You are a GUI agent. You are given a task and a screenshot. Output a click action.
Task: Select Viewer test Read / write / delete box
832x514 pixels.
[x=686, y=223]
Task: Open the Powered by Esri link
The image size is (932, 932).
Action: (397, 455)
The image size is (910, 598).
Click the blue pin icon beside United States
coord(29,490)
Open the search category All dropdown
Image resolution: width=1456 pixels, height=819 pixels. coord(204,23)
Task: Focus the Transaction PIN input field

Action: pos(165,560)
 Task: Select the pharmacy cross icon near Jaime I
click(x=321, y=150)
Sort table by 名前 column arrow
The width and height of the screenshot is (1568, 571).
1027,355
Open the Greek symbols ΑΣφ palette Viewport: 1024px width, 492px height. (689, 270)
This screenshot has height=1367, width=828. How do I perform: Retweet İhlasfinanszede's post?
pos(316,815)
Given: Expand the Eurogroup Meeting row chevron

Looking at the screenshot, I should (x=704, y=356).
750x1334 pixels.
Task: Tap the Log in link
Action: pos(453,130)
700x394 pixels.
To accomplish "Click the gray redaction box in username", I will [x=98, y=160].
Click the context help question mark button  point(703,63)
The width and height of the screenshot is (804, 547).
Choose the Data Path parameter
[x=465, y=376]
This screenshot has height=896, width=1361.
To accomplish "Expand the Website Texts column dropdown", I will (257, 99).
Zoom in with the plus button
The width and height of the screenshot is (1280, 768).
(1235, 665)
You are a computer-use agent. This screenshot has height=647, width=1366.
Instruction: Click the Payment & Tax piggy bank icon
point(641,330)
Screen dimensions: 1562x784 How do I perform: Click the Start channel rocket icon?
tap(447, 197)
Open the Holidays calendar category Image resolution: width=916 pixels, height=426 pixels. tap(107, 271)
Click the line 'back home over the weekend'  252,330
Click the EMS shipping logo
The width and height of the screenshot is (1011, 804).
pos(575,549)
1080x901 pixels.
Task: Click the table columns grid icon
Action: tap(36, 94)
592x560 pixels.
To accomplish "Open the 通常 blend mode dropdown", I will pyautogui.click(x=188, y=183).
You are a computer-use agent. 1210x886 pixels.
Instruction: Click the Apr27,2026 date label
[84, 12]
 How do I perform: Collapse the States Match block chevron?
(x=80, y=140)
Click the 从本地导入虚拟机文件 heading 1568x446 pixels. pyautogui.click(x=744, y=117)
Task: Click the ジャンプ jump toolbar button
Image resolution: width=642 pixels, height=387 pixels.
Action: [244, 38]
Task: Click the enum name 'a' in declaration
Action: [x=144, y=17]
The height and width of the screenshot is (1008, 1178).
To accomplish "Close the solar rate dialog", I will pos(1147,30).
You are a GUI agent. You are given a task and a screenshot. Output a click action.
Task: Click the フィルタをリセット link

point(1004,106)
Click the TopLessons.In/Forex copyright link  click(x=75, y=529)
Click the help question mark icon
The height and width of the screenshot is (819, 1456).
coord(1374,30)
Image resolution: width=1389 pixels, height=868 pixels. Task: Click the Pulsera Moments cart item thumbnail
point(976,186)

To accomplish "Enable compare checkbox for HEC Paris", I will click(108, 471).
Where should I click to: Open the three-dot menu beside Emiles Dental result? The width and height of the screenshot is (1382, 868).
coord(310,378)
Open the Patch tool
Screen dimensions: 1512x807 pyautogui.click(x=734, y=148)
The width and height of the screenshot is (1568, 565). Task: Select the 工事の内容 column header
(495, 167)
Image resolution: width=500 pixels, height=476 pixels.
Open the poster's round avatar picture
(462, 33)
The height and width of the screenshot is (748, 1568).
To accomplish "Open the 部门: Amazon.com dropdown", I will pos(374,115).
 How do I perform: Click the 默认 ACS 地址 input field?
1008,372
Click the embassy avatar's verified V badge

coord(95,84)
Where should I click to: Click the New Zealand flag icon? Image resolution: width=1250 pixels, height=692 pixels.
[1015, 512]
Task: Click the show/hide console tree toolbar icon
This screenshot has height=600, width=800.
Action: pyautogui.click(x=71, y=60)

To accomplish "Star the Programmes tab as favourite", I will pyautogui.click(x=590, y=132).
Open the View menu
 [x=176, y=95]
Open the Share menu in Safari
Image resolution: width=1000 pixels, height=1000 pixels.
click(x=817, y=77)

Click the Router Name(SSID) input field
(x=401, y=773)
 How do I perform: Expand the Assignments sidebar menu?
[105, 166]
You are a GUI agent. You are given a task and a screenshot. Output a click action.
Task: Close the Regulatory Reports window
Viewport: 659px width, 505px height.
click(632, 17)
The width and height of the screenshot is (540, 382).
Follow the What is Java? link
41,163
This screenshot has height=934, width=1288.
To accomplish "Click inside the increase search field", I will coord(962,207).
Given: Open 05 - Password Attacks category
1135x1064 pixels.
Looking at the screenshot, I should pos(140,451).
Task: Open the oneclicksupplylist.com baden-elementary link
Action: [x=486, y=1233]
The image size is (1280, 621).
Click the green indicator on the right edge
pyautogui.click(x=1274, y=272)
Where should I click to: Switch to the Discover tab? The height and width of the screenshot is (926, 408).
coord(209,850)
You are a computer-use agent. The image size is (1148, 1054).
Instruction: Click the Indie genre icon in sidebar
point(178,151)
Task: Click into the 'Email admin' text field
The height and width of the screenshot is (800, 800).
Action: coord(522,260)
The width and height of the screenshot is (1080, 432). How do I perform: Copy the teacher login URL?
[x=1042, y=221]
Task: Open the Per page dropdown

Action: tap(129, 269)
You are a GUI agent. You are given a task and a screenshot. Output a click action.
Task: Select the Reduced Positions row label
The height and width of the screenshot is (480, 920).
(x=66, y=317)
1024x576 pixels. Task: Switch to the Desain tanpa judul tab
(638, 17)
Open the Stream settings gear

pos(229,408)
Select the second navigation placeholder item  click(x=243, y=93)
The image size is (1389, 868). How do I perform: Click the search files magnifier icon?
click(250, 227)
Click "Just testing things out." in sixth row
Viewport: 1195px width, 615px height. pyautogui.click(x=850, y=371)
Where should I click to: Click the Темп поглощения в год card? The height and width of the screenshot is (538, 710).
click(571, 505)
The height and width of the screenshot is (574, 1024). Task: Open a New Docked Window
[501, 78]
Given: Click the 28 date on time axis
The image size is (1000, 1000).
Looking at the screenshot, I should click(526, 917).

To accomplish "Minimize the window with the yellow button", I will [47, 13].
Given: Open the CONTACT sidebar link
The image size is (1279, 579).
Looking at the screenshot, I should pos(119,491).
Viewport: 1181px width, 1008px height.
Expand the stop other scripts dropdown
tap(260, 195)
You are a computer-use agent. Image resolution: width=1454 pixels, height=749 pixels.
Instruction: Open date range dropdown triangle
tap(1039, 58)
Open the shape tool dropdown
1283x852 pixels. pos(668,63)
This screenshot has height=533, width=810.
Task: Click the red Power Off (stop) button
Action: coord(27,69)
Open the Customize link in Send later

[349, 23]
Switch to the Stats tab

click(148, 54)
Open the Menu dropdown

• _AIM OF THE EXERCISE_
A word-for-word copy of the material is required.

• _SOLVED PROBLEM_
You are a GUI agent. You are given a task and a screenshot. Output a click action.
Task: Select Viewer test Read / write / delete box
832x514 pixels.
[x=686, y=223]
Task: Open the Powered by Esri link
The image size is (932, 932).
Action: (397, 455)
The image size is (910, 598).
Click the blue pin icon beside United States
coord(29,490)
Open the search category All dropdown
Image resolution: width=1456 pixels, height=819 pixels. coord(204,23)
Task: Focus the Transaction PIN input field

Action: pos(165,560)
 Task: Select the pharmacy cross icon near Jaime I
click(x=321, y=150)
Sort table by 名前 column arrow
The width and height of the screenshot is (1568, 571).
1027,355
Open the Greek symbols ΑΣφ palette Viewport: 1024px width, 492px height. (689, 270)
This screenshot has height=1367, width=828. How do I perform: Retweet İhlasfinanszede's post?
pos(316,815)
Given: Expand the Eurogroup Meeting row chevron

Looking at the screenshot, I should (x=704, y=356).
750x1334 pixels.
Task: Tap the Log in link
Action: pos(453,130)
700x394 pixels.
To accomplish "Click the gray redaction box in username", I will [x=98, y=160].
Click the context help question mark button  point(703,63)
The width and height of the screenshot is (804, 547).
Choose the Data Path parameter
[x=465, y=376]
This screenshot has height=896, width=1361.
To accomplish "Expand the Website Texts column dropdown", I will (257, 99).
Zoom in with the plus button
The width and height of the screenshot is (1280, 768).
(1235, 665)
You are a computer-use agent. This screenshot has height=647, width=1366.
Instruction: Click the Payment & Tax piggy bank icon
point(641,330)
Screen dimensions: 1562x784 How do I perform: Click the Start channel rocket icon?
tap(447, 197)
Open the Holidays calendar category Image resolution: width=916 pixels, height=426 pixels. tap(107, 271)
Click the line 'back home over the weekend'  252,330
Click the EMS shipping logo
The width and height of the screenshot is (1011, 804).
pos(575,549)
1080x901 pixels.
Task: Click the table columns grid icon
Action: tap(36, 94)
592x560 pixels.
To accomplish "Open the 通常 blend mode dropdown", I will pyautogui.click(x=188, y=183).
You are a computer-use agent. 1210x886 pixels.
Instruction: Click the Apr27,2026 date label
[84, 12]
 How do I perform: Collapse the States Match block chevron?
(x=80, y=140)
Click the 从本地导入虚拟机文件 heading 1568x446 pixels. pyautogui.click(x=744, y=117)
Task: Click the ジャンプ jump toolbar button
Image resolution: width=642 pixels, height=387 pixels.
Action: [244, 38]
Task: Click the enum name 'a' in declaration
Action: [x=144, y=17]
The height and width of the screenshot is (1008, 1178).
To accomplish "Close the solar rate dialog", I will pos(1147,30).
You are a GUI agent. You are given a task and a screenshot. Output a click action.
Task: Click the フィルタをリセット link

point(1004,106)
Click the TopLessons.In/Forex copyright link  click(x=75, y=529)
Click the help question mark icon
The height and width of the screenshot is (819, 1456).
coord(1374,30)
Image resolution: width=1389 pixels, height=868 pixels. Task: Click the Pulsera Moments cart item thumbnail
point(976,186)

To accomplish "Enable compare checkbox for HEC Paris", I will click(108, 471).
Where should I click to: Open the three-dot menu beside Emiles Dental result? The width and height of the screenshot is (1382, 868).
coord(310,378)
Open the Patch tool
Screen dimensions: 1512x807 pyautogui.click(x=734, y=148)
The width and height of the screenshot is (1568, 565). Task: Select the 工事の内容 column header
(495, 167)
Image resolution: width=500 pixels, height=476 pixels.
Open the poster's round avatar picture
(462, 33)
The height and width of the screenshot is (748, 1568).
To accomplish "Open the 部门: Amazon.com dropdown", I will pos(374,115).
 How do I perform: Click the 默认 ACS 地址 input field?
1008,372
Click the embassy avatar's verified V badge

coord(95,84)
Where should I click to: Click the New Zealand flag icon? Image resolution: width=1250 pixels, height=692 pixels.
[1015, 512]
Task: Click the show/hide console tree toolbar icon
This screenshot has height=600, width=800.
Action: pyautogui.click(x=71, y=60)

To accomplish "Star the Programmes tab as favourite", I will pyautogui.click(x=590, y=132).
Open the View menu
 [x=176, y=95]
Open the Share menu in Safari
Image resolution: width=1000 pixels, height=1000 pixels.
click(x=817, y=77)

Click the Router Name(SSID) input field
(x=401, y=773)
 How do I perform: Expand the Assignments sidebar menu?
[105, 166]
You are a GUI agent. You are given a task and a screenshot. Output a click action.
Task: Close the Regulatory Reports window
Viewport: 659px width, 505px height.
click(632, 17)
The width and height of the screenshot is (540, 382).
Follow the What is Java? link
41,163
This screenshot has height=934, width=1288.
To accomplish "Click inside the increase search field", I will coord(962,207).
Given: Open 05 - Password Attacks category
1135x1064 pixels.
Looking at the screenshot, I should pos(140,451).
Task: Open the oneclicksupplylist.com baden-elementary link
Action: [x=486, y=1233]
The image size is (1280, 621).
Click the green indicator on the right edge
pyautogui.click(x=1274, y=272)
Where should I click to: Switch to the Discover tab? The height and width of the screenshot is (926, 408).
coord(209,850)
You are a computer-use agent. The image size is (1148, 1054).
Instruction: Click the Indie genre icon in sidebar
point(178,151)
Task: Click into the 'Email admin' text field
The height and width of the screenshot is (800, 800).
Action: coord(522,260)
The width and height of the screenshot is (1080, 432). How do I perform: Copy the teacher login URL?
[x=1042, y=221]
Task: Open the Per page dropdown

Action: tap(129, 269)
You are a GUI agent. You are given a task and a screenshot. Output a click action.
Task: Select the Reduced Positions row label
The height and width of the screenshot is (480, 920).
(x=66, y=317)
1024x576 pixels. Task: Switch to the Desain tanpa judul tab
(638, 17)
Open the Stream settings gear

pos(229,408)
Select the second navigation placeholder item  click(x=243, y=93)
The image size is (1389, 868). How do I perform: Click the search files magnifier icon?
click(250, 227)
Click "Just testing things out." in sixth row
Viewport: 1195px width, 615px height. pyautogui.click(x=850, y=371)
Where should I click to: Click the Темп поглощения в год card? The height and width of the screenshot is (538, 710).
click(571, 505)
The height and width of the screenshot is (574, 1024). Task: Open a New Docked Window
[501, 78]
Given: Click the 28 date on time axis
The image size is (1000, 1000).
Looking at the screenshot, I should click(526, 917).

To accomplish "Minimize the window with the yellow button", I will [47, 13].
Given: Open the CONTACT sidebar link
The image size is (1279, 579).
Looking at the screenshot, I should pos(119,491).
Viewport: 1181px width, 1008px height.
Expand the stop other scripts dropdown
tap(260, 195)
You are a computer-use agent. Image resolution: width=1454 pixels, height=749 pixels.
Instruction: Open date range dropdown triangle
tap(1039, 58)
Open the shape tool dropdown
1283x852 pixels. pos(668,63)
This screenshot has height=533, width=810.
Task: Click the red Power Off (stop) button
Action: coord(27,69)
Open the Customize link in Send later

[349, 23]
Switch to the Stats tab

click(148, 54)
Open the Menu dropdown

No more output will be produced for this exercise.